Exercise: Reproduce all of the data, making sure that no line differs from the original.

Collected data:
++++

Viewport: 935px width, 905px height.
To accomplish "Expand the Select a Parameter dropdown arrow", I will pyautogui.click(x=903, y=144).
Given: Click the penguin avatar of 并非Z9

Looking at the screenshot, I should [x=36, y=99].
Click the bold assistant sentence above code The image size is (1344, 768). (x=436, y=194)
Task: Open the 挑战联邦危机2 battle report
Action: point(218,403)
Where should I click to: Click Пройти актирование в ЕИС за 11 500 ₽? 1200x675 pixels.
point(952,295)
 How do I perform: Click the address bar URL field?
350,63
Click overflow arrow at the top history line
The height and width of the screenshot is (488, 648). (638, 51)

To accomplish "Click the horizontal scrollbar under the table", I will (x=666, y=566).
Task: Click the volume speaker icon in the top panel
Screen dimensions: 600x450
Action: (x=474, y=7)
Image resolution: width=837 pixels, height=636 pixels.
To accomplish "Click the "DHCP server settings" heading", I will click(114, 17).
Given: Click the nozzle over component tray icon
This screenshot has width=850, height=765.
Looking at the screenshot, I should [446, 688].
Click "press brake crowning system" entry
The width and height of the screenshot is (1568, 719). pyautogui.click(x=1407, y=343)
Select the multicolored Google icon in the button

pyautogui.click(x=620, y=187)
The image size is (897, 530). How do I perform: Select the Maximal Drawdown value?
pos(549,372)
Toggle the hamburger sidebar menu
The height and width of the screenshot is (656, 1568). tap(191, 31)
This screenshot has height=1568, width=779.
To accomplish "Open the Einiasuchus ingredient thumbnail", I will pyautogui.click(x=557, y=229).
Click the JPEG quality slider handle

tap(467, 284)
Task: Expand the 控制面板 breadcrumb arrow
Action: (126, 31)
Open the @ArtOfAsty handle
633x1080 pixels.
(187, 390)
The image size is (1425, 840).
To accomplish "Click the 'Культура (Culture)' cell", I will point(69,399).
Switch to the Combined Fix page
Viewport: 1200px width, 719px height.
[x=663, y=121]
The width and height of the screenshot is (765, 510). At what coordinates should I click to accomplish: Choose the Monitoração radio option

++++

Written answer:
Viewport: 935px width, 905px height.
To accomplish "Expand the Select a Parameter dropdown arrow", I will pyautogui.click(x=903, y=144).
Given: Click the penguin avatar of 并非Z9

Looking at the screenshot, I should [x=36, y=99].
Click the bold assistant sentence above code The image size is (1344, 768). (x=436, y=194)
Task: Open the 挑战联邦危机2 battle report
Action: point(218,403)
Where should I click to: Click Пройти актирование в ЕИС за 11 500 ₽? 1200x675 pixels.
point(952,295)
 How do I perform: Click the address bar URL field?
350,63
Click overflow arrow at the top history line
The height and width of the screenshot is (488, 648). (638, 51)

To accomplish "Click the horizontal scrollbar under the table", I will (x=666, y=566).
Task: Click the volume speaker icon in the top panel
Screen dimensions: 600x450
Action: (x=474, y=7)
Image resolution: width=837 pixels, height=636 pixels.
To accomplish "Click the "DHCP server settings" heading", I will click(114, 17).
Given: Click the nozzle over component tray icon
This screenshot has width=850, height=765.
Looking at the screenshot, I should [446, 688].
Click "press brake crowning system" entry
The width and height of the screenshot is (1568, 719). pyautogui.click(x=1407, y=343)
Select the multicolored Google icon in the button

pyautogui.click(x=620, y=187)
The image size is (897, 530). How do I perform: Select the Maximal Drawdown value?
pos(549,372)
Toggle the hamburger sidebar menu
The height and width of the screenshot is (656, 1568). tap(191, 31)
This screenshot has height=1568, width=779.
To accomplish "Open the Einiasuchus ingredient thumbnail", I will pyautogui.click(x=557, y=229).
Click the JPEG quality slider handle

tap(467, 284)
Task: Expand the 控制面板 breadcrumb arrow
Action: (126, 31)
Open the @ArtOfAsty handle
633x1080 pixels.
(187, 390)
The image size is (1425, 840).
To accomplish "Click the 'Культура (Culture)' cell", I will point(69,399).
Switch to the Combined Fix page
Viewport: 1200px width, 719px height.
[x=663, y=121]
The width and height of the screenshot is (765, 510). At what coordinates should I click to accomplish: Choose the Monitoração radio option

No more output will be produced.